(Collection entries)
+-------+
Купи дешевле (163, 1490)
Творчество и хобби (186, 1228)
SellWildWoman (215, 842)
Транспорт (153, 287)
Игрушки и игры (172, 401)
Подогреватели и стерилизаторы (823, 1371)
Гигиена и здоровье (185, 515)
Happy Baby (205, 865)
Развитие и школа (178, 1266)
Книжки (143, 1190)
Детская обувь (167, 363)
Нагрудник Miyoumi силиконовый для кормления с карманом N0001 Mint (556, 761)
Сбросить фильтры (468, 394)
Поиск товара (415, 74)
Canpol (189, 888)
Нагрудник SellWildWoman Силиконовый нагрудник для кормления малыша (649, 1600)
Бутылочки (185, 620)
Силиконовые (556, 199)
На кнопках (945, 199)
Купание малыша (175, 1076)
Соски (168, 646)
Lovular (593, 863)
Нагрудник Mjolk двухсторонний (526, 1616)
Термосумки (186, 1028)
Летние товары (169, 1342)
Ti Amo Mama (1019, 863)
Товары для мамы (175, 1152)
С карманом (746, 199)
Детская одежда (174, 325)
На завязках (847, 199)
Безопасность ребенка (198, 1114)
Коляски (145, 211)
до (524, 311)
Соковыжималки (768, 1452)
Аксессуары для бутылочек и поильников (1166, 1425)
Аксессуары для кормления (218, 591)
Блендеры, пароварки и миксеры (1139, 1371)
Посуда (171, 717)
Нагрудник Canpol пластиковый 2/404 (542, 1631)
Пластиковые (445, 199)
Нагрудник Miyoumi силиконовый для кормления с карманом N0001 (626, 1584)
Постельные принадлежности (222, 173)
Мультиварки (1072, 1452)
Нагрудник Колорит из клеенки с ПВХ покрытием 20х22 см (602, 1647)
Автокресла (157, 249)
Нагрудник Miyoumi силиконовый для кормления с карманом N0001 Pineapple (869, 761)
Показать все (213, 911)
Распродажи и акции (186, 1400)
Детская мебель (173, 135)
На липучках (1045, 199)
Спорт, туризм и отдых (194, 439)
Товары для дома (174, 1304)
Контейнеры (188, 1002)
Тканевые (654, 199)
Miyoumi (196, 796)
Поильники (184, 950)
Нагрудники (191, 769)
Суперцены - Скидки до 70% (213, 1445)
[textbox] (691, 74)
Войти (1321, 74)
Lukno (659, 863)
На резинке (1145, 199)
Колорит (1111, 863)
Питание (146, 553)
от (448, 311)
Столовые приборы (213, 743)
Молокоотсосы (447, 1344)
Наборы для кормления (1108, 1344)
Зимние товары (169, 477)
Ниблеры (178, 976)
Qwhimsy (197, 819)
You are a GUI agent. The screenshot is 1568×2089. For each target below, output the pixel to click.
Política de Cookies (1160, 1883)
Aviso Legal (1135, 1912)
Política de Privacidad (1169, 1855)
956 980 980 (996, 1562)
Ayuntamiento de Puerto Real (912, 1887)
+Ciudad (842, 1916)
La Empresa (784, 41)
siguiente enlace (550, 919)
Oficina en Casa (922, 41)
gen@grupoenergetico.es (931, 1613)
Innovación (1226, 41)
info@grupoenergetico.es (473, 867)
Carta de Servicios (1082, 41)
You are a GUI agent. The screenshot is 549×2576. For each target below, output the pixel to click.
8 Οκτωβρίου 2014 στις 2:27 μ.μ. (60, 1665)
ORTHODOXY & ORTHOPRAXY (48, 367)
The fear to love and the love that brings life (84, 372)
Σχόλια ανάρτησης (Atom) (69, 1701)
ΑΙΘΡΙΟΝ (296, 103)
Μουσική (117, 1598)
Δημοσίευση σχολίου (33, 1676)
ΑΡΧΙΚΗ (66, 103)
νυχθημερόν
+-------+
What is being asked |
Reproduce the lines of the data verbatim, from the line holding "Распродажи и акции (186, 1400)" through the line holding "Carta de Servicios (1082, 41)", with both of those lines included.

Completed task |
Распродажи и акции (186, 1400)
Детская мебель (173, 135)
На липучках (1045, 199)
Спорт, туризм и отдых (194, 439)
Товары для дома (174, 1304)
Контейнеры (188, 1002)
Тканевые (654, 199)
Miyoumi (196, 796)
Поильники (184, 950)
Нагрудники (191, 769)
Суперцены - Скидки до 70% (213, 1445)
[textbox] (691, 74)
Войти (1321, 74)
Lukno (659, 863)
На резинке (1145, 199)
Колорит (1111, 863)
Питание (146, 553)
от (448, 311)
Столовые приборы (213, 743)
Молокоотсосы (447, 1344)
Наборы для кормления (1108, 1344)
Зимние товары (169, 477)
Ниблеры (178, 976)
Qwhimsy (197, 819)
You are a GUI agent. The screenshot is 1568×2089. For each target below, output the pixel to click.
Política de Cookies (1160, 1883)
Aviso Legal (1135, 1912)
Política de Privacidad (1169, 1855)
956 980 980 (996, 1562)
Ayuntamiento de Puerto Real (912, 1887)
+Ciudad (842, 1916)
La Empresa (784, 41)
siguiente enlace (550, 919)
Oficina en Casa (922, 41)
gen@grupoenergetico.es (931, 1613)
Innovación (1226, 41)
info@grupoenergetico.es (473, 867)
Carta de Servicios (1082, 41)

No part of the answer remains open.